- _TASK TO CARRY OUT_
Scan the listing for the word "checkbox" and give the number of lines where it appears, with no other text.

*** AVAILABLE DATA ***

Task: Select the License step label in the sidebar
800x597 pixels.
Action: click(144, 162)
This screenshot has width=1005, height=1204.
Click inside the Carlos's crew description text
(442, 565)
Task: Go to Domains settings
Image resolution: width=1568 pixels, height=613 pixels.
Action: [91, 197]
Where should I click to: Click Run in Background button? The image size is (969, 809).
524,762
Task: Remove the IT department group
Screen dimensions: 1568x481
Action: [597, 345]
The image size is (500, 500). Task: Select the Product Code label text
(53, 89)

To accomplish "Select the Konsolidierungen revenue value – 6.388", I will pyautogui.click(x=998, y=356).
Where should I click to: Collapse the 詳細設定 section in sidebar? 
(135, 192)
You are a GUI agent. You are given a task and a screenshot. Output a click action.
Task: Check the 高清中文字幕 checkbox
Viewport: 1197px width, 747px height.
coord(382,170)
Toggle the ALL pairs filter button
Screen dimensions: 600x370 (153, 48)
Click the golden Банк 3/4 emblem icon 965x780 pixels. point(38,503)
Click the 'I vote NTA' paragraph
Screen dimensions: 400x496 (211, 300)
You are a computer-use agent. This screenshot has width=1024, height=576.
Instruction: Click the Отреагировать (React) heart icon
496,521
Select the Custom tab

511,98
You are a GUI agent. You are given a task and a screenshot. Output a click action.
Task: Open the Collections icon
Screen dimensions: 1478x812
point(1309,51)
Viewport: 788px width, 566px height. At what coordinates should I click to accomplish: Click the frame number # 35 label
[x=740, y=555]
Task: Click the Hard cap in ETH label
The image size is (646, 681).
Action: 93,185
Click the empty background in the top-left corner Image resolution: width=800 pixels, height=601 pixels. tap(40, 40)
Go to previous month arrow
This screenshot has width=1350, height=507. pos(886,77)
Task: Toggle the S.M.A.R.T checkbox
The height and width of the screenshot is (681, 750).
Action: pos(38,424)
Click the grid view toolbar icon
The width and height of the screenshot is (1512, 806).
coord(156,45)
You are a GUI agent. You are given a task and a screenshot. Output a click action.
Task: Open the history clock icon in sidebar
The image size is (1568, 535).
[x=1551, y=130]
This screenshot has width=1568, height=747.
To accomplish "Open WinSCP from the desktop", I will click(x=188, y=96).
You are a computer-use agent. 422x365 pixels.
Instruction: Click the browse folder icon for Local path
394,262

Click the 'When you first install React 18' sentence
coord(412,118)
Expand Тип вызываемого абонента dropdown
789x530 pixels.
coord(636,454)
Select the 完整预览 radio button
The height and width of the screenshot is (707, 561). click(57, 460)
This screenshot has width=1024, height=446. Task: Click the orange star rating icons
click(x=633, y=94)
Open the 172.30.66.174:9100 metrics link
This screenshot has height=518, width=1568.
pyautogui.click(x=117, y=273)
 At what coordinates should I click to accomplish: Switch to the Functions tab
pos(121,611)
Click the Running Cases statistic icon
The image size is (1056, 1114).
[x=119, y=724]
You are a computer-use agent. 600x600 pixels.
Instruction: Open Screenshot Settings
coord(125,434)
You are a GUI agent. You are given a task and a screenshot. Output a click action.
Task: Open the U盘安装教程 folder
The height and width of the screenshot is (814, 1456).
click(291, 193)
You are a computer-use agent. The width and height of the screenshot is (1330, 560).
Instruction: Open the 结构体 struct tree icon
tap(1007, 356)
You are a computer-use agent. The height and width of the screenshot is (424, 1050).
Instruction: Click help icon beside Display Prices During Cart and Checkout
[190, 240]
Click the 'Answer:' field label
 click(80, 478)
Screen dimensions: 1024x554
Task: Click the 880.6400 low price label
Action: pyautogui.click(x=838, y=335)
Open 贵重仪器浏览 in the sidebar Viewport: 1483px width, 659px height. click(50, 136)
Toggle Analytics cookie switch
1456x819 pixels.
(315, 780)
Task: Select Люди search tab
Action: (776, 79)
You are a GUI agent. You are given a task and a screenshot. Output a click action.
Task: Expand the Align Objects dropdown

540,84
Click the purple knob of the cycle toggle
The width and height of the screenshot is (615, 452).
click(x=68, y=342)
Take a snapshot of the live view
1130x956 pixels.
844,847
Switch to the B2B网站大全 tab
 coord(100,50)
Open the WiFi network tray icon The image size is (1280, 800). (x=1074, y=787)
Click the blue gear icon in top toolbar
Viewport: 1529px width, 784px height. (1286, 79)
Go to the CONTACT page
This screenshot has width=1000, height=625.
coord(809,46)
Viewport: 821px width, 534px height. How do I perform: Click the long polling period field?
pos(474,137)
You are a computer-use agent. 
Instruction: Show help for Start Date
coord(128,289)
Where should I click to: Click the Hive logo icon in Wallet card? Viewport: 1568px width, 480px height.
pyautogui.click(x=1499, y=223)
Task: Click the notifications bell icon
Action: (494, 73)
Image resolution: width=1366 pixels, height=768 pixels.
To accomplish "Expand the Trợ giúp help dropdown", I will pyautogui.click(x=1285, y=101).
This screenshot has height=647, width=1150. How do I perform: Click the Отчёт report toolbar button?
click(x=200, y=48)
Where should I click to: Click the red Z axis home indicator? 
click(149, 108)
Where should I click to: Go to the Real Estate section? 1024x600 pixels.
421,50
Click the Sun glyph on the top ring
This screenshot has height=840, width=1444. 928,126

*** End of AVAILABLE DATA ***

- _OUTPUT OF THE TASK_
2